Luckily, the door opened at the next floor and he bolted out, never looking back.
He was pretty upset, but I'm sure he played great that night. He was a pro.
I heard stories after that about how weird he was, or what a pain he could be. But, I certainly got to see a very strange side of a great musician.
Man! Was he intense. No humor at all.
I never saw him again and I wonder if he ever told anybody about me and my quest for an autograph.
I'd like to hear his version of the story.

Burn The Palm

Every Palm Sunday, we'd buy a palm frond from vendors outside of St.

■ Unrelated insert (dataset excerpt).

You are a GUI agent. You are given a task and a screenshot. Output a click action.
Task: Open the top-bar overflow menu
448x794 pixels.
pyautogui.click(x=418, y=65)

Alphonsus Church.
We'd take it into the church where it would be blessed duting the service.
After Mass, it was taken home and put up on the wall behind our picture of the Sacred Heart. There it resided until it was taken down and a small portion was cut off for burning during an electrical storm.
The burning palm gave off the fragrant smell of incense and performing this ritual made us somehow feel secure.
To this day, whenever I see a flash of lightening or hear a thunderclap, I think of either my Mother or Auntie caroling in their wonderful Irish Channel accents, "Butch, you heah dat thunda? Boin da Paum honey, boin da Paum."

Audience Participation

Sometimes people in the audience say some memorable and entertaining things. Here are the top three so far.

One night at "The Dome Shadows Club" a cajun guy with the thickest, swampiest accent I ever heard approached the stage. He had made a few requests earlier and I was intrigued by his personality and, of course, his wonderful accent.
This time he asked, "Can you play "L'il Taint?". I asked him to repeat the request several times to make sure I was hearing it correctly. Finally, I told him we didn't know "L'il Taint".
He said, "Come on, man, you played it last night". I then asked him to sing a bit of the song.
What I heard was his version of the great Sam Cooke song, "Change Gonna Come".
"I was born by a river ... in a L'il Taint"!!

This next one happened in Las Vegas at the "Crown Room" of the International Hotel.
I noticed two huge identicle twins, dressed alike, and each weighing 500 pounds walking into the club.
They looked around a while and then, went on the dance floor and did some great dancing.
Then one of the guys came up to me and made a request of a then, very popular song.
He asked, "Do you know, 'He Ain't Heavy, He's My Brother'?"
I should have seen it coming.
Turns out they were entertainers who were starting an engagement the next night in the lounge. I went to see their show and they were great.

Just last week while playing at "Caps Piano Bar" in Houston I was treated to this line.
You couldn't help but notice this wildly energetic chic and the sensuous dancing she was doing. She never stopped wiggling, even when the band was in between songs.
When she requested a song I didn't know too well, I yelled across the stage to ask Ronnie Fitz what the chords were on the bridge.
She then, said this great line, "Hey, y'all can talk about that in the GARAGE ....let's get the music GOIN'."